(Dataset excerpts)

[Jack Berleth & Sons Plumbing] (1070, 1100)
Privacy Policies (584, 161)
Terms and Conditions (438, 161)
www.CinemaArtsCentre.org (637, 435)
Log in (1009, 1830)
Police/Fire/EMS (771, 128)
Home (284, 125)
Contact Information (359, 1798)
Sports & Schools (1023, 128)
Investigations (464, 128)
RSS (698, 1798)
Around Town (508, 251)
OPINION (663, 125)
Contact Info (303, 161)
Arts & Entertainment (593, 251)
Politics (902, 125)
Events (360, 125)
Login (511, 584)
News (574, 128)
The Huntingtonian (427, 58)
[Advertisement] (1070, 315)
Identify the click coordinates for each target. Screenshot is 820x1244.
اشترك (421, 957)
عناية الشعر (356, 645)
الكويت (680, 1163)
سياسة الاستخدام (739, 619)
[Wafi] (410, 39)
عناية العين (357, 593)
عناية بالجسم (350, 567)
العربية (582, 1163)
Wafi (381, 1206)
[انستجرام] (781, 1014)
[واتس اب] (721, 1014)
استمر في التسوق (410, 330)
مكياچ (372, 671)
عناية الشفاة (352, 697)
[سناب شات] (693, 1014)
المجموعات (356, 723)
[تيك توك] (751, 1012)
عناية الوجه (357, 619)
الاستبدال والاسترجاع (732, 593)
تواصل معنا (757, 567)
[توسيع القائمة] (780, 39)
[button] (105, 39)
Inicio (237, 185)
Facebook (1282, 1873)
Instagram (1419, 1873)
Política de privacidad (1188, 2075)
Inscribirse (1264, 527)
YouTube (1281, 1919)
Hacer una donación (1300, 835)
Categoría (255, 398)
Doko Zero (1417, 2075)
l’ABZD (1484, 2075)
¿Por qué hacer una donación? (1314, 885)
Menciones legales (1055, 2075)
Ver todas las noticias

**EXERCISE**
Copy the data. Make sure every line matches exactly.

**EXERCISE SOLUTION**
[Jack Berleth & Sons Plumbing] (1070, 1100)
Privacy Policies (584, 161)
Terms and Conditions (438, 161)
www.CinemaArtsCentre.org (637, 435)
Log in (1009, 1830)
Police/Fire/EMS (771, 128)
Home (284, 125)
Contact Information (359, 1798)
Sports & Schools (1023, 128)
Investigations (464, 128)
RSS (698, 1798)
Around Town (508, 251)
OPINION (663, 125)
Contact Info (303, 161)
Arts & Entertainment (593, 251)
Politics (902, 125)
Events (360, 125)
Login (511, 584)
News (574, 128)
The Huntingtonian (427, 58)
[Advertisement] (1070, 315)
Identify the click coordinates for each target. Screenshot is 820x1244.
اشترك (421, 957)
عناية الشعر (356, 645)
الكويت (680, 1163)
سياسة الاستخدام (739, 619)
[Wafi] (410, 39)
عناية العين (357, 593)
عناية بالجسم (350, 567)
العربية (582, 1163)
Wafi (381, 1206)
[انستجرام] (781, 1014)
[واتس اب] (721, 1014)
استمر في التسوق (410, 330)
مكياچ (372, 671)
عناية الشفاة (352, 697)
[سناب شات] (693, 1014)
المجموعات (356, 723)
[تيك توك] (751, 1012)
عناية الوجه (357, 619)
الاستبدال والاسترجاع (732, 593)
تواصل معنا (757, 567)
[توسيع القائمة] (780, 39)
[button] (105, 39)
Inicio (237, 185)
Facebook (1282, 1873)
Instagram (1419, 1873)
Política de privacidad (1188, 2075)
Inscribirse (1264, 527)
YouTube (1281, 1919)
Hacer una donación (1300, 835)
Categoría (255, 398)
Doko Zero (1417, 2075)
l’ABZD (1484, 2075)
¿Por qué hacer una donación? (1314, 885)
Menciones legales (1055, 2075)
Ver todas las noticias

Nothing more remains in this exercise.